There have been news stories, articles, opinion pieces along with other editorials where people rant and complain about people they believe to be abusing the machine. You hear some complain that they had to sit near your pet dog at a restaurant that they don't believe is really a "real" service dog, or others complain that the neighbors possess a pet in a "no pet" building since they claimed the pet is esa letter.

Some of the commentary has an indignant tone, and some people are downright angry.

How can this affect people who legitimately own and make use of a service animal to better their lives? In many ways.

For one, it can it more difficult to navigate bureaucracy on the planet when your claim of a disability and your service or emotional support animal's status is questioned. If a landlord or business owner has heard negative stories claiming that many people are abusing the machine, it can cause them to look suspiciously in any way claimants.

Some landlord and business owners have begun asking for proof of status, even though asking for written or another evidence isn't necessarily legal, although many owners of legitimate service animals and emotional support animals have not taken advantage of registering them, and thus have no such documentation to make.

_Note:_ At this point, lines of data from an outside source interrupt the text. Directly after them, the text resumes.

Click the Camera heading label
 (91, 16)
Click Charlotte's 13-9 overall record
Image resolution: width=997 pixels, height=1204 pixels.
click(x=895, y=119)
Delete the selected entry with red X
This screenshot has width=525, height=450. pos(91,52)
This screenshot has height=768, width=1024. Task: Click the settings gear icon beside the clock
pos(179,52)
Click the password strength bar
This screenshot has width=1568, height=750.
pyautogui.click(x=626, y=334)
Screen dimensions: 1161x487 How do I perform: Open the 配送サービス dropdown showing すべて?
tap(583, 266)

It is the suspicious attitude and illegal demands of some landlords and business people that make registrations services such as the Service Animal Registry of California so fundamental to legitimate owners.

Although registration is optional, it can help shortcut the housing rental and business access issues if the owner can create a simple document that may often fulfill the owner or landlord. Also, when utilizing public spaces, it is often easier to give a document having a simple sentence stating, "This can be a service animal" and letting the other party see the information, as opposed to having a long-winded protracted conversation (or worse yet, argument) in public places, with onlookers listening in and gathering around the discussion.

So, carry out some people scam the system, or game what the law states? Sadly, the answer then is "probably yes." In life, there is always room for abuse the ones can make an effort to take advantage of many systems that we as a society set up to protect the rights of people who need such protection. For example, many drivers falsely display disabled parking placards to benefit from free and convenient parking. As well as the number of people who lie on their own tax returns, claim improper tax deductions, abuse shop return policies, or do other bad acts.

However that percentage of abuse, which in service animal laws is hopefully small, might just be a very small price to pay when compared to the higher objective of promoting access and equality for those.

In the end, you can not control any system to make it 100% abuse proof. So tolerating the not enough people who scam service animal laws is the price we gladly pay to ensure the disabled within the great state of California have equal access under law.